GOAL OF THE EXERCISE: Recast everything in the listing below, from its first line down through the line containing "Action: click(x=716, y=22)", as a numbered list with the blank lines left out.

PROVIDED RECORDS:
--------------------

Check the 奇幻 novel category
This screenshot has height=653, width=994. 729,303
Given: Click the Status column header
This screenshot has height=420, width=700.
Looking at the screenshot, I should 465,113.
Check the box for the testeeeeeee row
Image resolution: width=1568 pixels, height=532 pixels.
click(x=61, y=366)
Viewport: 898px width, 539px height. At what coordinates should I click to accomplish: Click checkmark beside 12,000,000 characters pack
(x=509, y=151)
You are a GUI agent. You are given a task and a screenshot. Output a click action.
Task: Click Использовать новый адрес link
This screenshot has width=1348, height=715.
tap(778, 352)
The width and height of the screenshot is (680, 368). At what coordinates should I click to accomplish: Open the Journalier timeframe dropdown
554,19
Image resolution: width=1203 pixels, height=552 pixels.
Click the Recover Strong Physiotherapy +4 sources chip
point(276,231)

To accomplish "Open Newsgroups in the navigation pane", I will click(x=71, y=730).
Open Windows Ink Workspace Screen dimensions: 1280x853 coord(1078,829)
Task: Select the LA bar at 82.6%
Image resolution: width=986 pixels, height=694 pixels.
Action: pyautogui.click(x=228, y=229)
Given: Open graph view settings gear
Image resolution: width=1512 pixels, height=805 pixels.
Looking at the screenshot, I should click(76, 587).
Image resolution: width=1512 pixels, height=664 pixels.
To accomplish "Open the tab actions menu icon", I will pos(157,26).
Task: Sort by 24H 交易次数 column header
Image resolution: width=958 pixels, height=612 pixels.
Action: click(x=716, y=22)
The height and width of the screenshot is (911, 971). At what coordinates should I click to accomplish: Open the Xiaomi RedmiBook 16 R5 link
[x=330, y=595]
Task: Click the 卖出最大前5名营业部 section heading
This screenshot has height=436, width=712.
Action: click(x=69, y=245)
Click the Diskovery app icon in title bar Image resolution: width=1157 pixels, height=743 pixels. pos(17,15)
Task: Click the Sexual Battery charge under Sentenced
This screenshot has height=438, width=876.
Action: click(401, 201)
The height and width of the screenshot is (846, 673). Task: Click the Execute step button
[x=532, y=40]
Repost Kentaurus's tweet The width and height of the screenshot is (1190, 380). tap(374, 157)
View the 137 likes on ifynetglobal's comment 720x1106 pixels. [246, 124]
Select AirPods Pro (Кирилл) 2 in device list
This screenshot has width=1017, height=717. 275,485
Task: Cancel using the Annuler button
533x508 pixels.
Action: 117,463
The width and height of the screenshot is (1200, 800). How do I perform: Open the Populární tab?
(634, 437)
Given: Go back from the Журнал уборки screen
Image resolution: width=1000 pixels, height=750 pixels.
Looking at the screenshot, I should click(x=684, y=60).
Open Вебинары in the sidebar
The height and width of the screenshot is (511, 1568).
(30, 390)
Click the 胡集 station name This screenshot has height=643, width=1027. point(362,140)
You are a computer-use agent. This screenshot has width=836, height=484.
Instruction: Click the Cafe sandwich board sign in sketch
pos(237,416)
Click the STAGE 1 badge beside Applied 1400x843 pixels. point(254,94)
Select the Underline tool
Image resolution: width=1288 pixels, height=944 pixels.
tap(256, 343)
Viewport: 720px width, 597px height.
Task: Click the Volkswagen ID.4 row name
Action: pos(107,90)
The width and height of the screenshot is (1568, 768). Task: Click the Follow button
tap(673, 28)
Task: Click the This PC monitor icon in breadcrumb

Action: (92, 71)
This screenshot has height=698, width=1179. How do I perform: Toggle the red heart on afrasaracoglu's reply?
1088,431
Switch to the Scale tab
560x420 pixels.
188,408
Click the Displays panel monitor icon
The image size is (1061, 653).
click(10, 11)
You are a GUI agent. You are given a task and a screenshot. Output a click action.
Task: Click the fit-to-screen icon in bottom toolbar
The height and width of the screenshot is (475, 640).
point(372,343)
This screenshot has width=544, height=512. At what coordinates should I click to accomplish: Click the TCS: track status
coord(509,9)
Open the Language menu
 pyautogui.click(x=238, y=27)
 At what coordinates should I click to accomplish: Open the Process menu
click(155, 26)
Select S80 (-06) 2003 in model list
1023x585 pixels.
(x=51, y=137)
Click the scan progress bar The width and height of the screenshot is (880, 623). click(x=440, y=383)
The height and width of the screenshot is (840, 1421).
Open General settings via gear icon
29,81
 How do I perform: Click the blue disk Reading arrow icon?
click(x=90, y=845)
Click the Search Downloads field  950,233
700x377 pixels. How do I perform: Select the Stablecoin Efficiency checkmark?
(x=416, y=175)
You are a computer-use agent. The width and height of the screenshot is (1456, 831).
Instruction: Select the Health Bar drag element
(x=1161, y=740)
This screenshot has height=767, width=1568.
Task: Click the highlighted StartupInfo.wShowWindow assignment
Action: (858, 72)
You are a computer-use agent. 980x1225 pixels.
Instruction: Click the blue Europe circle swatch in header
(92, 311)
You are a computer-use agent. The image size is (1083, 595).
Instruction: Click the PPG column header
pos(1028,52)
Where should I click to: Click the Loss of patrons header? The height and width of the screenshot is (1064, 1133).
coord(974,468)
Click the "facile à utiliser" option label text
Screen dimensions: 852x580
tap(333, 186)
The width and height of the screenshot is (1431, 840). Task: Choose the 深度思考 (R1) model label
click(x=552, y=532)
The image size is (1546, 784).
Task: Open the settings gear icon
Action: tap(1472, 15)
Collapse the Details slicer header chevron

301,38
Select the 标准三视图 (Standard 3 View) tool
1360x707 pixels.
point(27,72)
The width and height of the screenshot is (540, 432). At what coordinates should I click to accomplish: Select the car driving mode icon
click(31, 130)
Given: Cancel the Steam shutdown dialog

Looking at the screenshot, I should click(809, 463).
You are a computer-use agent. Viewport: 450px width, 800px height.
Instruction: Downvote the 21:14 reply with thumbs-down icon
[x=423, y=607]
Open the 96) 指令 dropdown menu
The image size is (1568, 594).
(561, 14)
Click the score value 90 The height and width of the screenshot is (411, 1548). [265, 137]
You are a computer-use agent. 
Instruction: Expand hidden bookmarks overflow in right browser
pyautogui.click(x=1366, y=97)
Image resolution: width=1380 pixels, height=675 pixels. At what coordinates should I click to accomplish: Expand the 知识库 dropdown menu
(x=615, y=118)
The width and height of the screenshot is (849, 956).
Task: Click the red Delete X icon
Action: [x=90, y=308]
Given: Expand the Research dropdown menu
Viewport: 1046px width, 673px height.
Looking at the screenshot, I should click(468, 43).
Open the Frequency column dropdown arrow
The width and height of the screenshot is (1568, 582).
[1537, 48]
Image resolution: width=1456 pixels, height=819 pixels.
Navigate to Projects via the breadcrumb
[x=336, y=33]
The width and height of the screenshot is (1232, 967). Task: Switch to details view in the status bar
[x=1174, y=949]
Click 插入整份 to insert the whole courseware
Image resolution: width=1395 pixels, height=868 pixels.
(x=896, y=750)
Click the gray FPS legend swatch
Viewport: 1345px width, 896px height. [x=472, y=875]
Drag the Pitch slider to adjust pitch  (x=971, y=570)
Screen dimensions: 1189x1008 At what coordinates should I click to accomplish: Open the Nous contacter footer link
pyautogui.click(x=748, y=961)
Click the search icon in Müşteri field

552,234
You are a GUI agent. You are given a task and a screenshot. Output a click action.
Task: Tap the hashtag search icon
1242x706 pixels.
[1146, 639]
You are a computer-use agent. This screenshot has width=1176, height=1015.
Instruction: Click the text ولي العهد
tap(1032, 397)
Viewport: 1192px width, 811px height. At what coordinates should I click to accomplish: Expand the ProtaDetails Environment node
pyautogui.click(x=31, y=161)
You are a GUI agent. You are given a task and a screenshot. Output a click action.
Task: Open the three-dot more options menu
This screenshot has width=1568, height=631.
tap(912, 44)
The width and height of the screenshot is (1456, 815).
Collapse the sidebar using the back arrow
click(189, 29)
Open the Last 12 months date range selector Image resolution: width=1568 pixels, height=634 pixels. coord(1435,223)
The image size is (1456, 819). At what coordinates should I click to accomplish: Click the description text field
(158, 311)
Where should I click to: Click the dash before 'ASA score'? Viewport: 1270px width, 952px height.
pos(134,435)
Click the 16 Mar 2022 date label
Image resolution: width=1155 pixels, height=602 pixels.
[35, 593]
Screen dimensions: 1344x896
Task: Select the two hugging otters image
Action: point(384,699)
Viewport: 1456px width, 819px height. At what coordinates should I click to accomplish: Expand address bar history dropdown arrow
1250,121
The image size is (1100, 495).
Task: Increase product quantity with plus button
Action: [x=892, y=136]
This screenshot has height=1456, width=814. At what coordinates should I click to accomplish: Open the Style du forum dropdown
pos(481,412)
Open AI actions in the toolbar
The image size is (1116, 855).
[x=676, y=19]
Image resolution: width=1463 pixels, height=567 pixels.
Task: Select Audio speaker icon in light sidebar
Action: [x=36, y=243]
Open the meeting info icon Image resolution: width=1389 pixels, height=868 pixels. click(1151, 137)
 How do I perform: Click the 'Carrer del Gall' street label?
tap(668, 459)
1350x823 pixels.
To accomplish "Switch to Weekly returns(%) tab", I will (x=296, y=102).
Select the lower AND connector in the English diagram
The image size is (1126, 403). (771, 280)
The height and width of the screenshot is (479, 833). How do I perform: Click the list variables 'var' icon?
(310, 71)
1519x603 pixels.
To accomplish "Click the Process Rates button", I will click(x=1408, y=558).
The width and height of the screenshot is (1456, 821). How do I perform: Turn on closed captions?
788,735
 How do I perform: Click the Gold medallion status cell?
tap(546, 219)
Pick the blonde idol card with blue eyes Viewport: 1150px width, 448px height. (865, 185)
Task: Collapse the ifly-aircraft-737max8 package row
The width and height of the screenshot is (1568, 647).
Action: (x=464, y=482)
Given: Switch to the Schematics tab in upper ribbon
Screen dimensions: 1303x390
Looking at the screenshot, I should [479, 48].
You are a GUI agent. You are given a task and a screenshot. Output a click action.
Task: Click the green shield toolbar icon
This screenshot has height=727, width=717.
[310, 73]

--------------------

RESULT FOR THIS EXERCISE:
1. Check the 奇幻 novel category
2. This screenshot has height=653, width=994. 729,303
3. Given: Click the Status column header
4. This screenshot has height=420, width=700.
5. Looking at the screenshot, I should 465,113.
6. Check the box for the testeeeeeee row
7. Image resolution: width=1568 pixels, height=532 pixels.
8. click(x=61, y=366)
9. Viewport: 898px width, 539px height. At what coordinates should I click to accomplish: Click checkmark beside 12,000,000 characters pack
10. (x=509, y=151)
11. You are a GUI agent. You are given a task and a screenshot. Output a click action.
12. Task: Click Использовать новый адрес link
13. This screenshot has width=1348, height=715.
14. tap(778, 352)
15. The width and height of the screenshot is (680, 368). At what coordinates should I click to accomplish: Open the Journalier timeframe dropdown
16. 554,19
17. Image resolution: width=1203 pixels, height=552 pixels.
18. Click the Recover Strong Physiotherapy +4 sources chip
19. point(276,231)
20. To accomplish "Open Newsgroups in the navigation pane", I will click(x=71, y=730).
21. Open Windows Ink Workspace Screen dimensions: 1280x853 coord(1078,829)
22. Task: Select the LA bar at 82.6%
23. Image resolution: width=986 pixels, height=694 pixels.
24. Action: pyautogui.click(x=228, y=229)
25. Given: Open graph view settings gear
26. Image resolution: width=1512 pixels, height=805 pixels.
27. Looking at the screenshot, I should click(76, 587).
28. Image resolution: width=1512 pixels, height=664 pixels.
29. To accomplish "Open the tab actions menu icon", I will pos(157,26).
30. Task: Sort by 24H 交易次数 column header
31. Image resolution: width=958 pixels, height=612 pixels.
32. Action: click(x=716, y=22)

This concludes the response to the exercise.